= Beginning of Section =

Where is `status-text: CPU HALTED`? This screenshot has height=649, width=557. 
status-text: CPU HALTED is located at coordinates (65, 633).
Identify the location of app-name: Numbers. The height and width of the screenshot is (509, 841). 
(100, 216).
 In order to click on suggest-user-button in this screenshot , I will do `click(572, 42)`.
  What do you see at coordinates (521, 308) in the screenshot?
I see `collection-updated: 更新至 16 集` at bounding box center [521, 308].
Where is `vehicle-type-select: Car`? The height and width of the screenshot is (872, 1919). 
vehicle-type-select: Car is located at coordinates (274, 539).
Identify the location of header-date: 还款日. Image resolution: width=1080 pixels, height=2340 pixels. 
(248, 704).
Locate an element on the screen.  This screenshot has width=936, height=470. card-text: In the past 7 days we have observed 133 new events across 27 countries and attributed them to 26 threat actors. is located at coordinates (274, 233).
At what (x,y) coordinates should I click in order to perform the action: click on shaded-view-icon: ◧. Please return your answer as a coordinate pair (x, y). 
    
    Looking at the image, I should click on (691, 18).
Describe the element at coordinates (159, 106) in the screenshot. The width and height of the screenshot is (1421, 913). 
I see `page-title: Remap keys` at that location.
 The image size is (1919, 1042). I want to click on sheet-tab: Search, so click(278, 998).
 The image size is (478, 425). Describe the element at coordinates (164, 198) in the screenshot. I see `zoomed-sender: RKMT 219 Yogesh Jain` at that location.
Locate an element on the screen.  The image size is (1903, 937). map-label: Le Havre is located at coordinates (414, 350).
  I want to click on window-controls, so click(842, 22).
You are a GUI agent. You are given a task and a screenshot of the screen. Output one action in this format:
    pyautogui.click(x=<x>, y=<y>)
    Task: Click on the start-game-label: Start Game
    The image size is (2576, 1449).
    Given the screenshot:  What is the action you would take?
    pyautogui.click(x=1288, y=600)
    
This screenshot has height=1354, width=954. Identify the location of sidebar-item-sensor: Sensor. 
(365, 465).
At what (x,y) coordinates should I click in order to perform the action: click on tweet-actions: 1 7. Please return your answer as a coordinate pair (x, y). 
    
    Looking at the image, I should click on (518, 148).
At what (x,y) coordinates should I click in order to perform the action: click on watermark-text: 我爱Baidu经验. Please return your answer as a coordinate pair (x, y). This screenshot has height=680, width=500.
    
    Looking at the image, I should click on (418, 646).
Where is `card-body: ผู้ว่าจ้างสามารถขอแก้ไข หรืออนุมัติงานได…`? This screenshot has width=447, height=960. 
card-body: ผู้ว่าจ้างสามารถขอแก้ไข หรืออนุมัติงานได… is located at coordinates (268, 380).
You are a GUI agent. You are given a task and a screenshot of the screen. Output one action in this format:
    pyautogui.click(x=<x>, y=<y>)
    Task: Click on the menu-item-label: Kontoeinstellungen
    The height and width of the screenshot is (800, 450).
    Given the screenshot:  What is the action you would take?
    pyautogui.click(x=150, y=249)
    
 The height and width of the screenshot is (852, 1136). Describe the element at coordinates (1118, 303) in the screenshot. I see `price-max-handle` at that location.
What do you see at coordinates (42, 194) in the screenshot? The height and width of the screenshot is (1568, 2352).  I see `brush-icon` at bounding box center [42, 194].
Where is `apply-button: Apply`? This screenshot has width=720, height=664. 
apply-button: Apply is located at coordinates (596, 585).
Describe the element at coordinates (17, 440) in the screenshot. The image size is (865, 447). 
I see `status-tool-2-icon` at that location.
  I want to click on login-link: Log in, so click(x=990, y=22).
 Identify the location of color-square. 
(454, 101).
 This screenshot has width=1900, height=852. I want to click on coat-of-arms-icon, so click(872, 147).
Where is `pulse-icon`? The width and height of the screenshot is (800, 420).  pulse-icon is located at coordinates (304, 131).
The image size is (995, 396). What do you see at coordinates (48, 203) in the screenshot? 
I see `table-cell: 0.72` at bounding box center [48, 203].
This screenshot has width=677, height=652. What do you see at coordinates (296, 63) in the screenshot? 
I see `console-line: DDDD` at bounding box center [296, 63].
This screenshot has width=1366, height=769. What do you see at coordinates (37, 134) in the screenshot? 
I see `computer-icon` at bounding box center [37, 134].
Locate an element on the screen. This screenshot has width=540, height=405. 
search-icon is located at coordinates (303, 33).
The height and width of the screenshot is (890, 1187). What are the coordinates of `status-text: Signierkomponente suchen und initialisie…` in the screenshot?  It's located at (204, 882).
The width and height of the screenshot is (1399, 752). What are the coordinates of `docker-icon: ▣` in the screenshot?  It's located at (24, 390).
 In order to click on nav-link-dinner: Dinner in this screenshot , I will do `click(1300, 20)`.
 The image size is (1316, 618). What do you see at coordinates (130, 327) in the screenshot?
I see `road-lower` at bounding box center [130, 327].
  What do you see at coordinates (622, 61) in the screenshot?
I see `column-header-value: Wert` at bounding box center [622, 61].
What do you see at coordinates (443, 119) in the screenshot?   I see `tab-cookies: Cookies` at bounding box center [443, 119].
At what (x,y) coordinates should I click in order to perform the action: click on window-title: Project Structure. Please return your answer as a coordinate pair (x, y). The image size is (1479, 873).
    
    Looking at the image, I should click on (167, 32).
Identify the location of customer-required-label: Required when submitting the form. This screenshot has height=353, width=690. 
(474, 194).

= End of Section =

Rewrite the material above, replacing every occurrence of "Identify the location of" with "Find the position of" and leaving everything else unchanged.

» **Problem solution**:
Where is `status-text: CPU HALTED`? This screenshot has height=649, width=557. 
status-text: CPU HALTED is located at coordinates (65, 633).
Find the position of app-name: Numbers. The height and width of the screenshot is (509, 841). 
(100, 216).
 In order to click on suggest-user-button in this screenshot , I will do `click(572, 42)`.
  What do you see at coordinates (521, 308) in the screenshot?
I see `collection-updated: 更新至 16 集` at bounding box center [521, 308].
Where is `vehicle-type-select: Car`? The height and width of the screenshot is (872, 1919). 
vehicle-type-select: Car is located at coordinates (274, 539).
Find the position of header-date: 还款日. Image resolution: width=1080 pixels, height=2340 pixels. 
(248, 704).
Locate an element on the screen.  This screenshot has width=936, height=470. card-text: In the past 7 days we have observed 133 new events across 27 countries and attributed them to 26 threat actors. is located at coordinates (274, 233).
At what (x,y) coordinates should I click in order to perform the action: click on shaded-view-icon: ◧. Please return your answer as a coordinate pair (x, y). 
    
    Looking at the image, I should click on (691, 18).
Describe the element at coordinates (159, 106) in the screenshot. The width and height of the screenshot is (1421, 913). 
I see `page-title: Remap keys` at that location.
 The image size is (1919, 1042). I want to click on sheet-tab: Search, so click(278, 998).
 The image size is (478, 425). Describe the element at coordinates (164, 198) in the screenshot. I see `zoomed-sender: RKMT 219 Yogesh Jain` at that location.
Locate an element on the screen.  The image size is (1903, 937). map-label: Le Havre is located at coordinates (414, 350).
  I want to click on window-controls, so click(842, 22).
You are a GUI agent. You are given a task and a screenshot of the screen. Output one action in this format:
    pyautogui.click(x=<x>, y=<y>)
    Task: Click on the start-game-label: Start Game
    The image size is (2576, 1449).
    Given the screenshot:  What is the action you would take?
    pyautogui.click(x=1288, y=600)
    
This screenshot has height=1354, width=954. Find the position of sidebar-item-sensor: Sensor. 
(365, 465).
At what (x,y) coordinates should I click in order to perform the action: click on tweet-actions: 1 7. Please return your answer as a coordinate pair (x, y). 
    
    Looking at the image, I should click on (518, 148).
At what (x,y) coordinates should I click in order to perform the action: click on watermark-text: 我爱Baidu经验. Please return your answer as a coordinate pair (x, y). This screenshot has height=680, width=500.
    
    Looking at the image, I should click on (418, 646).
Where is `card-body: ผู้ว่าจ้างสามารถขอแก้ไข หรืออนุมัติงานได…`? This screenshot has width=447, height=960. 
card-body: ผู้ว่าจ้างสามารถขอแก้ไข หรืออนุมัติงานได… is located at coordinates (268, 380).
You are a GUI agent. You are given a task and a screenshot of the screen. Output one action in this format:
    pyautogui.click(x=<x>, y=<y>)
    Task: Click on the menu-item-label: Kontoeinstellungen
    The height and width of the screenshot is (800, 450).
    Given the screenshot:  What is the action you would take?
    pyautogui.click(x=150, y=249)
    
 The height and width of the screenshot is (852, 1136). Describe the element at coordinates (1118, 303) in the screenshot. I see `price-max-handle` at that location.
What do you see at coordinates (42, 194) in the screenshot? The height and width of the screenshot is (1568, 2352).  I see `brush-icon` at bounding box center [42, 194].
Where is `apply-button: Apply`? This screenshot has width=720, height=664. 
apply-button: Apply is located at coordinates (596, 585).
Describe the element at coordinates (17, 440) in the screenshot. The image size is (865, 447). 
I see `status-tool-2-icon` at that location.
  I want to click on login-link: Log in, so click(x=990, y=22).
 Find the position of color-square. 
(454, 101).
 This screenshot has width=1900, height=852. I want to click on coat-of-arms-icon, so click(872, 147).
Where is `pulse-icon`? The width and height of the screenshot is (800, 420).  pulse-icon is located at coordinates (304, 131).
The image size is (995, 396). What do you see at coordinates (48, 203) in the screenshot? 
I see `table-cell: 0.72` at bounding box center [48, 203].
This screenshot has width=677, height=652. What do you see at coordinates (296, 63) in the screenshot? 
I see `console-line: DDDD` at bounding box center [296, 63].
This screenshot has width=1366, height=769. What do you see at coordinates (37, 134) in the screenshot? 
I see `computer-icon` at bounding box center [37, 134].
Locate an element on the screen. This screenshot has width=540, height=405. 
search-icon is located at coordinates (303, 33).
The height and width of the screenshot is (890, 1187). What are the coordinates of `status-text: Signierkomponente suchen und initialisie…` in the screenshot?  It's located at (204, 882).
The width and height of the screenshot is (1399, 752). What are the coordinates of `docker-icon: ▣` in the screenshot?  It's located at (24, 390).
 In order to click on nav-link-dinner: Dinner in this screenshot , I will do `click(1300, 20)`.
 The image size is (1316, 618). What do you see at coordinates (130, 327) in the screenshot?
I see `road-lower` at bounding box center [130, 327].
  What do you see at coordinates (622, 61) in the screenshot?
I see `column-header-value: Wert` at bounding box center [622, 61].
What do you see at coordinates (443, 119) in the screenshot?   I see `tab-cookies: Cookies` at bounding box center [443, 119].
At what (x,y) coordinates should I click in order to perform the action: click on window-title: Project Structure. Please return your answer as a coordinate pair (x, y). The image size is (1479, 873).
    
    Looking at the image, I should click on (167, 32).
Find the position of customer-required-label: Required when submitting the form. This screenshot has height=353, width=690. 
(474, 194).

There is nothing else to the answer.